----- ФРАГМЕНТ ДОКУМЕНТА -----
Мы останавливаемся у одного из мешков. Гай открывает его: там полусантиметровые кусочки меди, сияющие, словно золото. Он берет горсть и поднимает на свет: «Это 99,75. И это не лучший наш продукт». Те 0,25 %, портящие продукт, – желтые фрагменты, которые я замечаю на свету, – это латунь, возможно, попавшая от электрических разъемов на концах проводов. Отделить латунь от меди очень трудно. Ситуация осложняется тем, что латунь является сплавом меди и цинка, и если у вас в меди есть латунь, то у вас фактически имеется не медь, а именно латунь. Однако не все потеряно: OmniSource знает медеплавильные заводы, предпочитающие покупать медь, в которую добавлен строго определенный процент латуни. Обычно они переплавляют ее в новую латунь. Иногда в Индии, но чаще в Соединенных Штатах. Для них такое сырье первичное, произведенное по точным нормам. Ничего не выбрасывается.
– Рынок для этого?
– Огромный.
-----
-- НАБОР ЗАДАНИЙ --
(A) Изложите фрагмент о переработке медного лома в двух предложениях.
(B) Переименуйте «OmniSource» в «компания-переработчик» в той части фрагмента о переработке медного лома, которая открывается словами «Мы останавливаемся у» и завершается словами «Рынок для этого?», и приведите эту часть полностью.
(C) Откуда, согласно фрагменту о переработке медного лома, могла попасть латунь в медь?
Строки, приведённые далее, представляют собой самостоятельный материал.
----- СОБРАННЫЕ ДАННЫЕ -----
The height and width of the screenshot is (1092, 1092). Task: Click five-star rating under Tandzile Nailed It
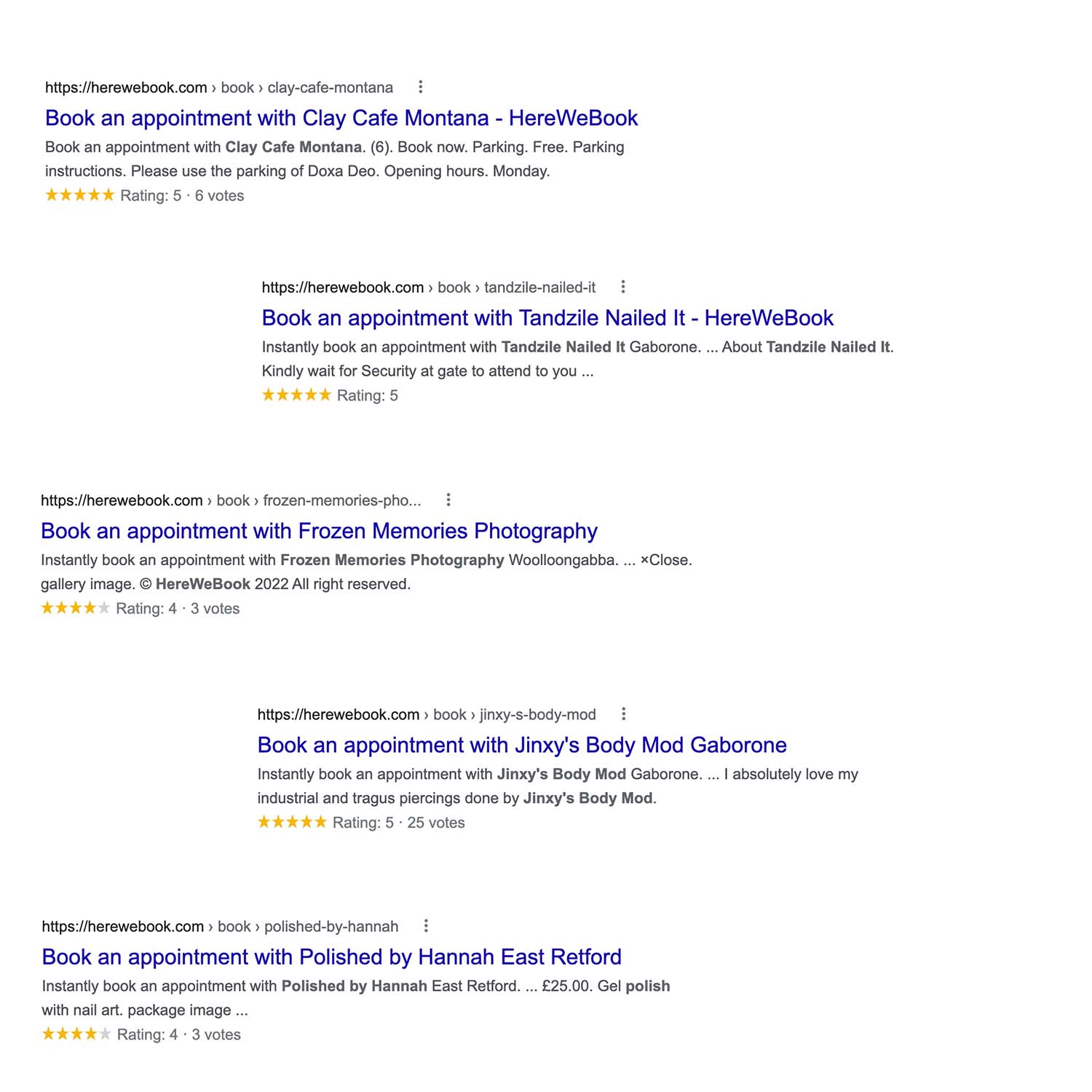point(296,395)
-----
-- ПИСЬМЕННЫЕ ОТВЕТЫ --
(A) Гай показывает мешок с кусочками меди чистотой 99,75 %, где оставшиеся 0,25 % составляет латунь, которую очень трудно отделить от меди. Тем не менее OmniSource знает медеплавильные заводы, которые покупают такую медь и переплавляют её в новую латунь, так что ничего не выбрасывается.

(B)
Мы останавливаемся у одного из мешков. Гай открывает его: там полусантиметровые кусочки меди, сияющие, словно золото. Он берет горсть и поднимает на свет: «Это 99,75. И это не лучший наш продукт». Те 0,25 %, портящие продукт, – желтые фрагменты, которые я замечаю на свету, – это латунь, возможно, попавшая от электрических разъемов на концах проводов. Отделить латунь от меди очень трудно. Ситуация осложняется тем, что латунь является сплавом меди и цинка, и если у вас в меди есть латунь, то у вас фактически имеется не медь, а именно латунь. Однако не все потеряно: компания-переработчик знает медеплавильные заводы, предпочитающие покупать медь, в которую добавлен строго определенный процент латуни. Обычно они переплавляют ее в новую латунь. Иногда в Индии, но чаще в Соединенных Штатах. Для них такое сырье первичное, произведенное по точным нормам. Ничего не выбрасывается.
– Рынок для этого?

(C) Возможно, от электрических разъёмов на концах проводов.